I was doing some research in anticipation of adding a page to my blog site on a very hot topic for Christian singles: Our sexual desires. And what to do about those pesky things.

I found tons of articles for Christian singles about our base but very human desires. I’ve noticed, like many of you have, that most of them were written by married people.

A few were written by people who were single at the time they wrote the article but have since gotten married. I bet that as soon as several of you noticed that, you felt your hope fly out of your heart like air out of a popped balloon.

There was some good advice out there, some good observations. Observations like loneliness and physical frustration at unfulfilled sexual desires are not unique to single people; surprisingly, married people experience these. Like our desires are valid, but must be subjugated to our love for God. And that what we put in our minds and emotions will fuel our flesh if we don’t rein it in sooner than later.

There was one approach that I didn’t see addressed as a solution in those first dozen plus articles I read. Maybe everyone has already tried this and it doesn’t work. Another possibility: no one wants to try it.

It’s this: In a moment of calmness, in a moment when you’re not crying and you’re not feeling hot and horny and everyone of the opposite sex looks good enough to jump in bed with, ask God to put those desires “on ice” until at least you’re engaged.

What?!

“I have begged God to take away my desires, and He never did it! I’m dying over here!” you may burst out.

Before you click away from me and write me off, hear me out.

I, too, had immense hormonal desires to be sexually fulfilled. It was physical. I was dying, too, y’all. I’d always assumed I would be married long before I was 30 to take care of this problem.

It never happened. I watched friend after friend get married. At these weddings, all we singles would secretly think how lucky they are, they get to go have sex now every day for the rest of their lives. We have to go home and go to bed alone.

We abandoned singles would complain about this at the reception. Makes a single believer want to swear sometimes!

During those years, I got irritated that couples would be walking around the mall holding hands. Or I would get sad when the man in front of me would put his arm around his wife as they sat together in church. I noticed that church culture catered to married couples with children even back then when singles were the newest demographic to be outreached for large ministries with real budgets according to all those “church growth” specialists.

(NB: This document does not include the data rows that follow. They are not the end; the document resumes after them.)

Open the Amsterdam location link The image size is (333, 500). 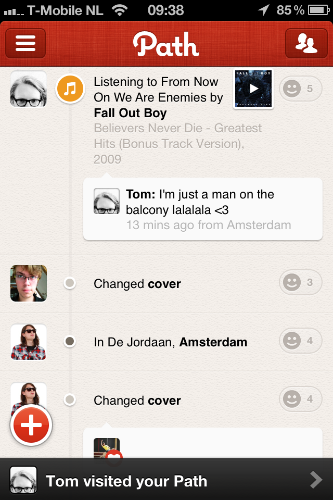pos(213,342)
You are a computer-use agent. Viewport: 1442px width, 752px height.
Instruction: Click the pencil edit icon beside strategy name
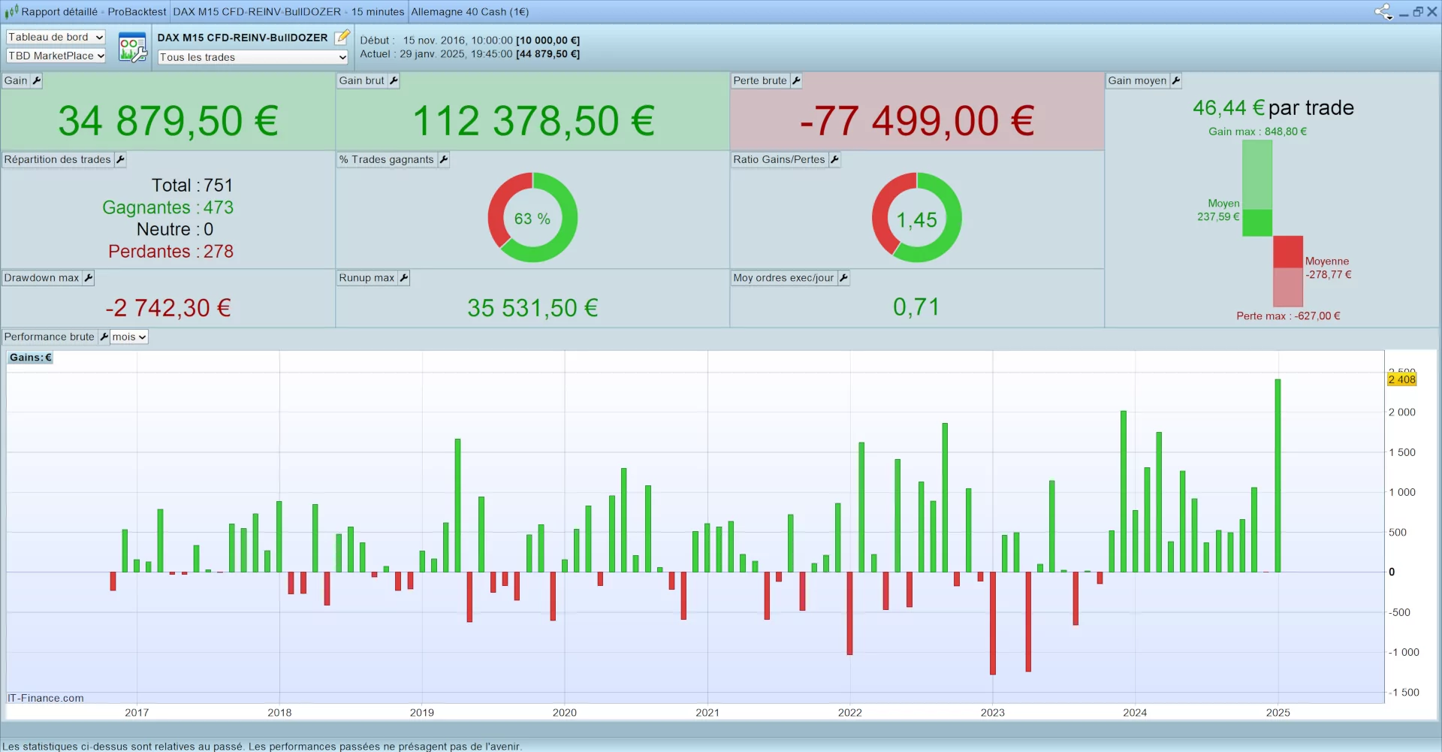point(342,37)
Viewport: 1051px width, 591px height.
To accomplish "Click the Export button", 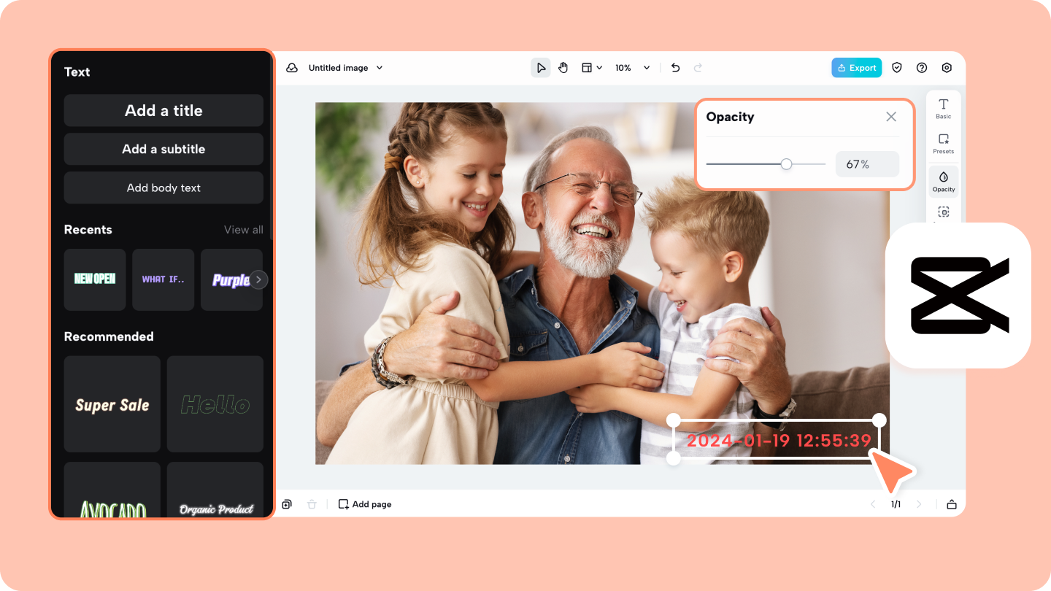I will 856,67.
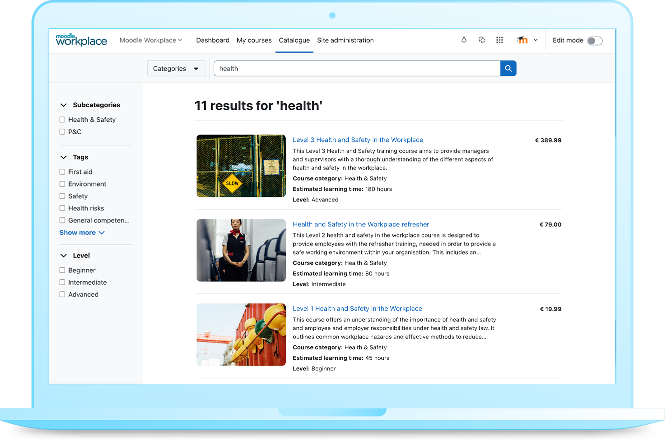665x441 pixels.
Task: Open the Moodle Workplace site dropdown
Action: [x=151, y=40]
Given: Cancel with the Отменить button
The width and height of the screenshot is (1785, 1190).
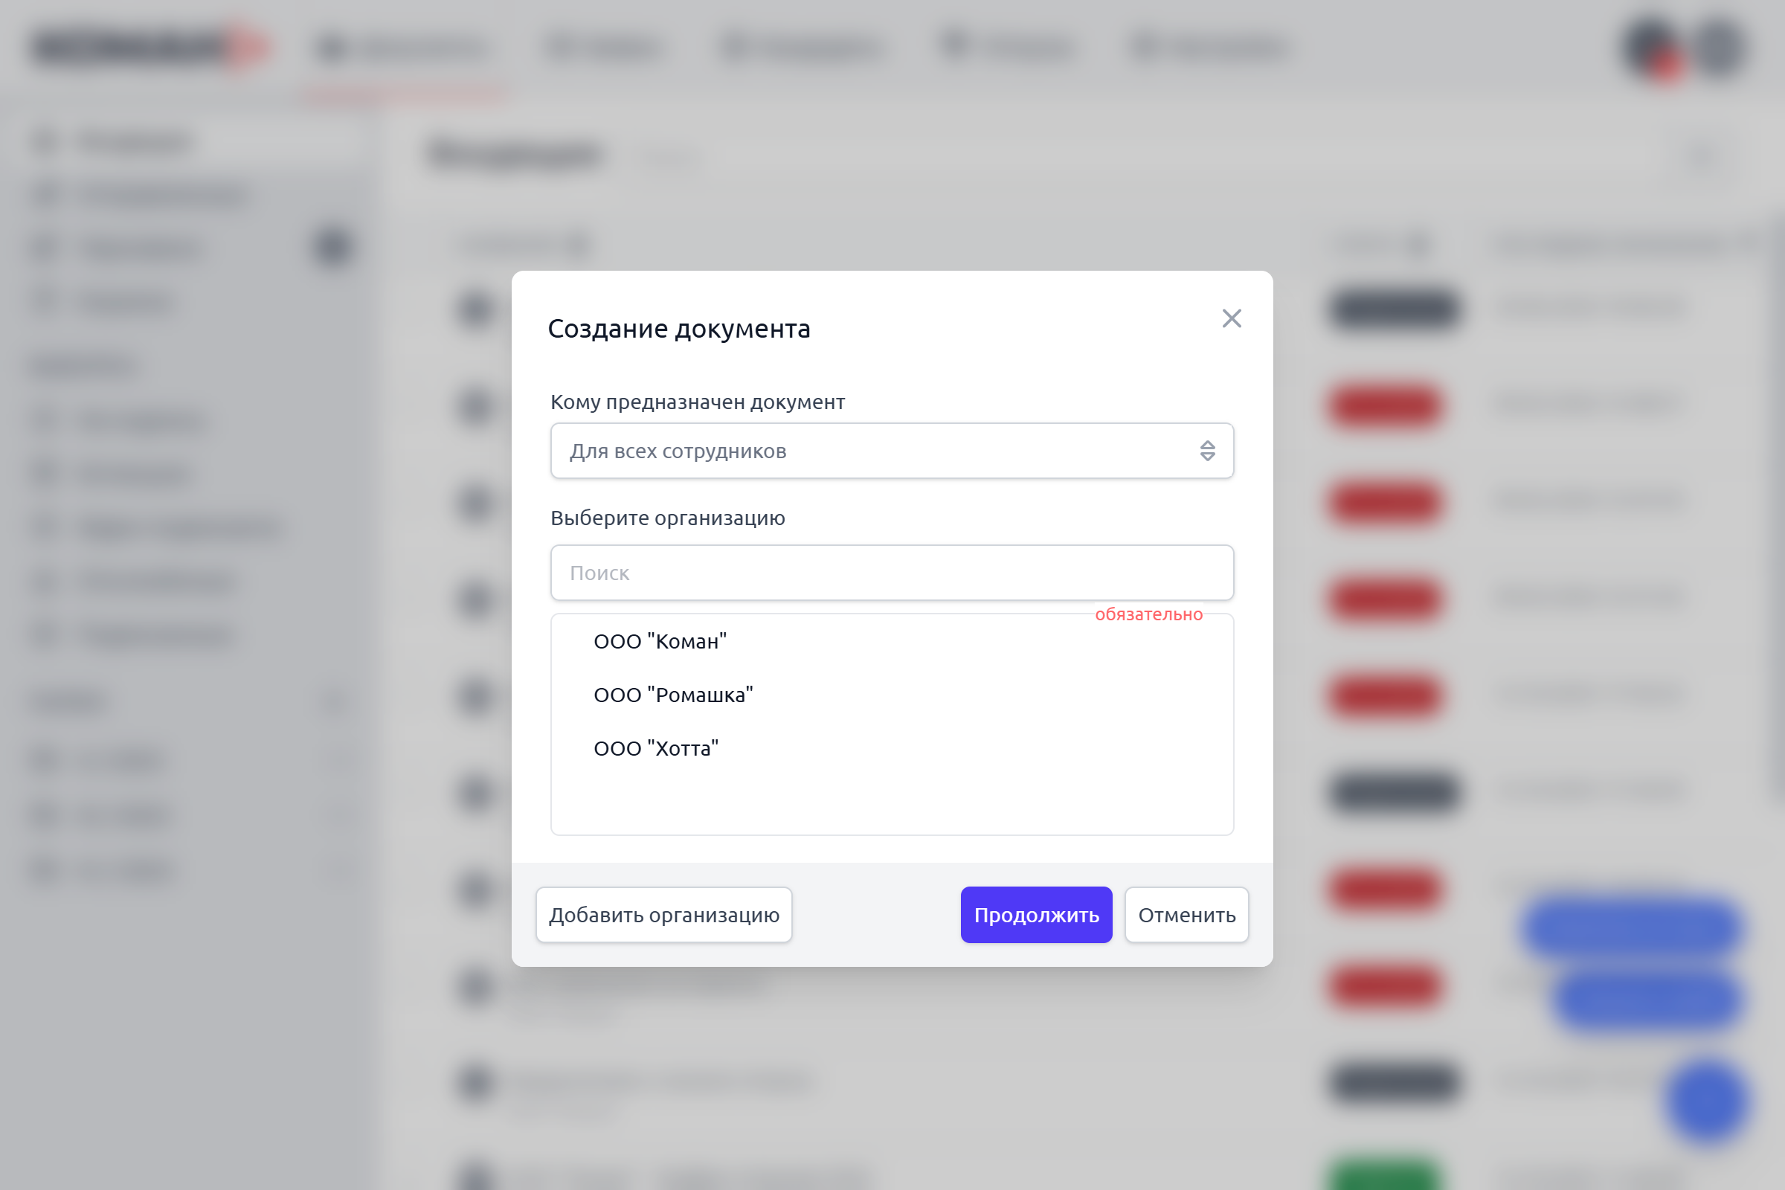Looking at the screenshot, I should [x=1186, y=915].
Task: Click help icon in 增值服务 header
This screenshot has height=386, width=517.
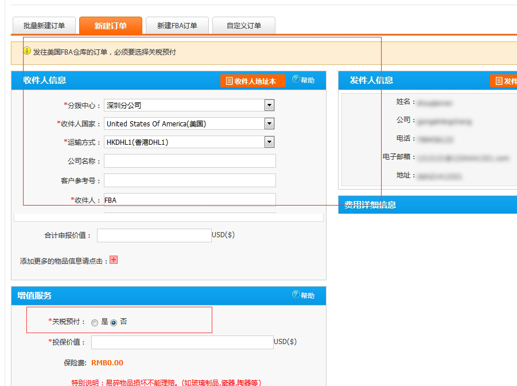Action: (296, 295)
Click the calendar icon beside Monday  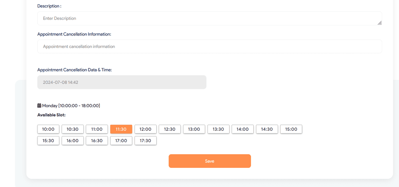(39, 106)
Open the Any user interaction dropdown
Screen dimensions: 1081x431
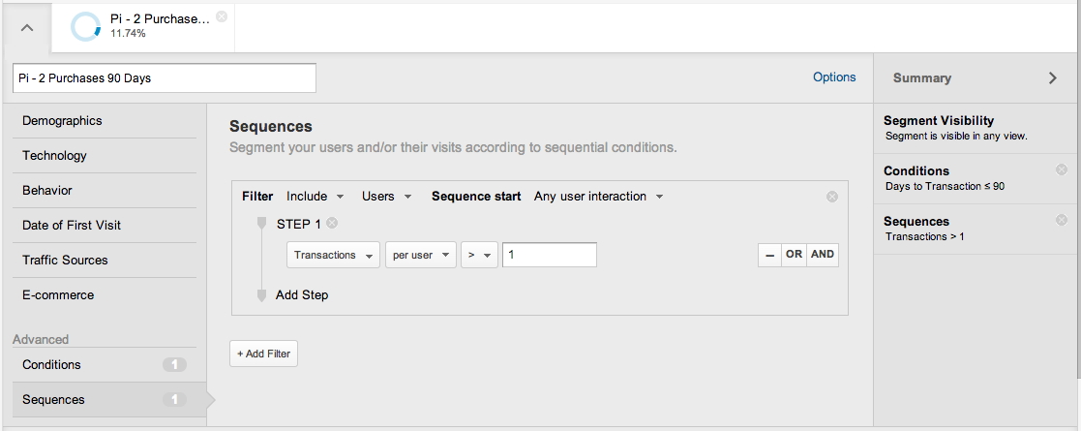coord(598,197)
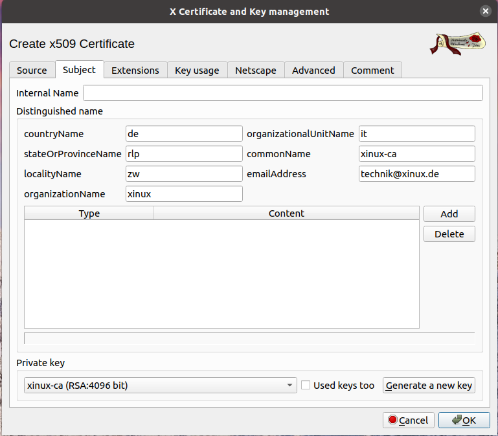Image resolution: width=498 pixels, height=436 pixels.
Task: Focus the Internal Name field
Action: pyautogui.click(x=282, y=93)
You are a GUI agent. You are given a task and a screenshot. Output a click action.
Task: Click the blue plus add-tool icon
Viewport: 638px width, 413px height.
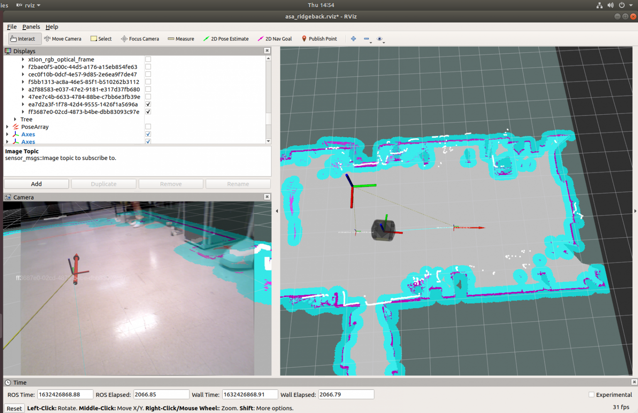click(353, 39)
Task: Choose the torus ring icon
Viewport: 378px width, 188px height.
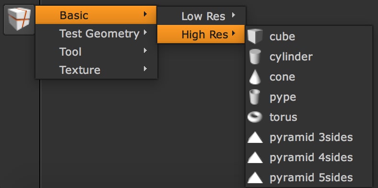Action: pyautogui.click(x=255, y=117)
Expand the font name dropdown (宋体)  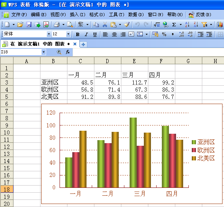[49, 34]
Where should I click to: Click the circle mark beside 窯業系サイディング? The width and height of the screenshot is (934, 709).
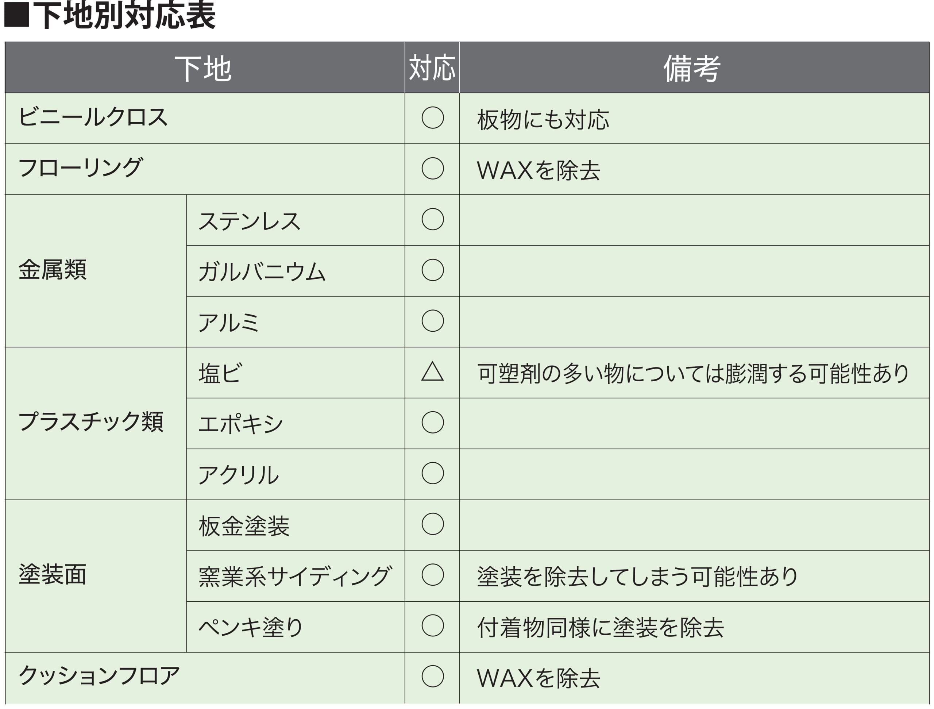[x=432, y=575]
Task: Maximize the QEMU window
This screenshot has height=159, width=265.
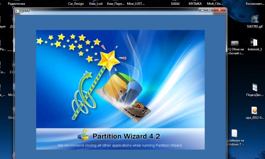Action: pyautogui.click(x=209, y=10)
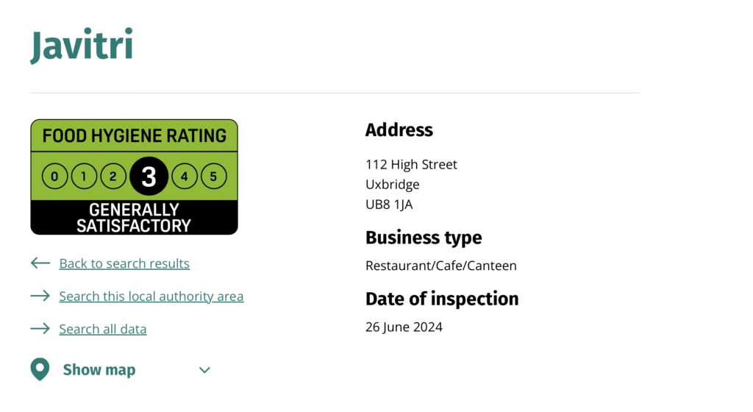Click the left arrow icon beside Back to search results
This screenshot has width=753, height=412.
pyautogui.click(x=40, y=263)
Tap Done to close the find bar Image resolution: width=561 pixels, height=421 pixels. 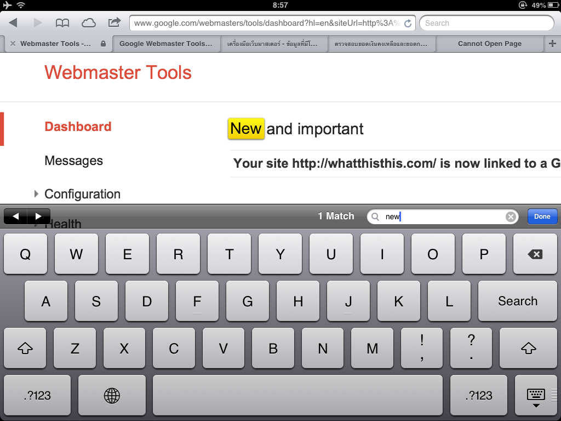(x=542, y=216)
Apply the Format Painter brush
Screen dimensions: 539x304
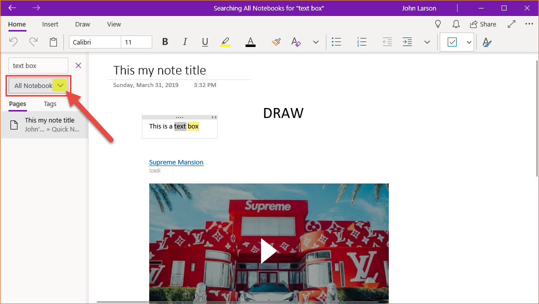[x=276, y=43]
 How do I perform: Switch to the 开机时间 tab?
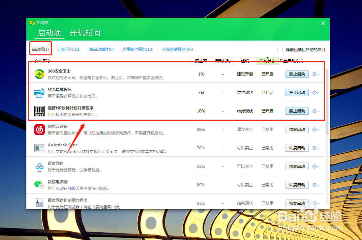pyautogui.click(x=85, y=33)
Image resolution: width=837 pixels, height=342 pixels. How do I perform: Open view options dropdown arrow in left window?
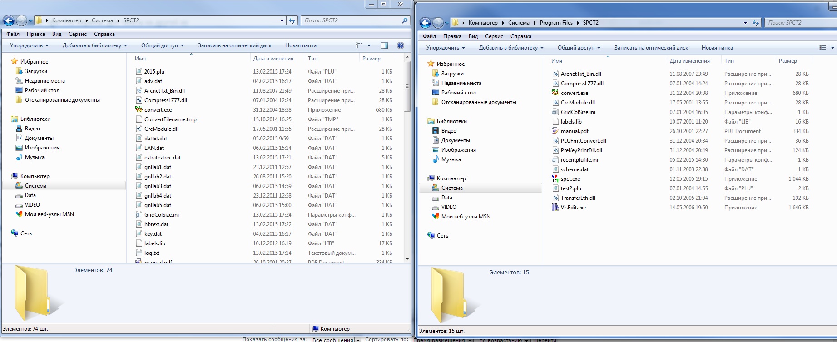tap(369, 45)
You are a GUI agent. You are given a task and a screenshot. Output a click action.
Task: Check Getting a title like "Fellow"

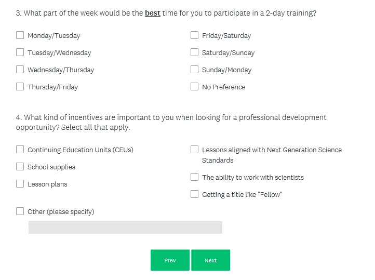click(x=195, y=194)
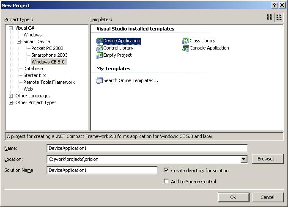Image resolution: width=288 pixels, height=207 pixels.
Task: Pick the Empty Project template icon
Action: 99,55
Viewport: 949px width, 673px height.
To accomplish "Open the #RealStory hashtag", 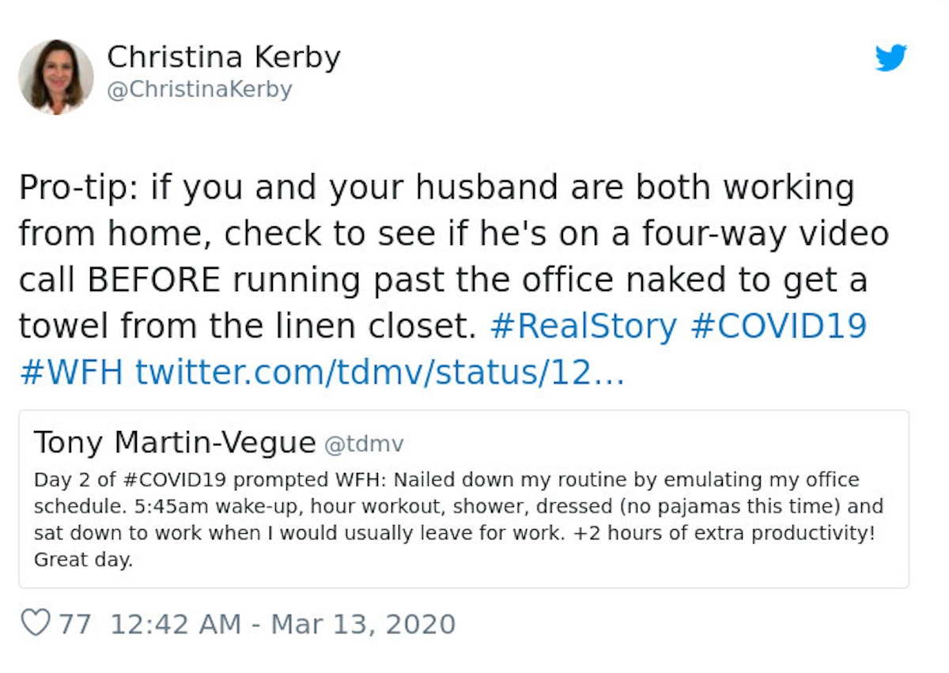I will click(583, 326).
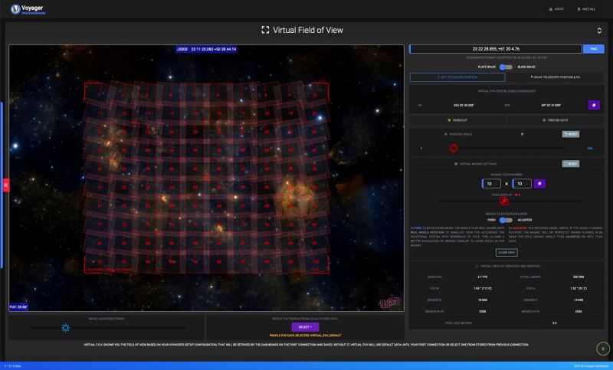Click the FIND button next to coordinates

pos(593,49)
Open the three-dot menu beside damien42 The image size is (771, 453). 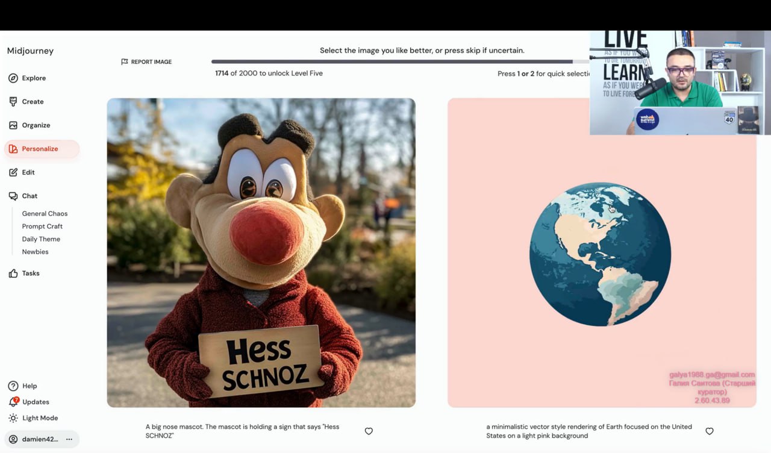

Some time early in the 1990’s, in a moment of calmness, in a moment when I wasn’t crying and wasn’t feeling hot and horny and wanting to jump into a relationship with the next guy who asked me out so I could rush past the altar for sex, I quietly asked God to help me with my desires for intimacy.

I acknowledged that my craving for intimacy had become an idol, and He wasn’t having any competition. He knew my idolatry would destroy me. I asked Him to put my hormones spiritually and physically “on ice” until I got engaged.

As I kept meeting godly men whom I was not to marry because they were outside my calling, I realized that the longer I waited, the harder I might fall once I met Mr. Right. I changed my prayer to thawing my hormones out on the day of the wedding!

It worked, y’all.

It’s been many years since I’ve been sad or irritated about couples’ PDAs, whether out in the community or in church. I am truly happy for friends getting married. And I am relieved that my physical desires for sexual intimacy rarely surface to distract me anymore.

I look forward to experiencing spiritual and emotional intimacy with my future husband before getting married so that the physical intimacy will be unbeatable. I know that God can reset my hormones to “raging” status once I get married, and we will have many years to joyfully make up for.

Why are we single Christians afraid to even temporarily check our sexual desires?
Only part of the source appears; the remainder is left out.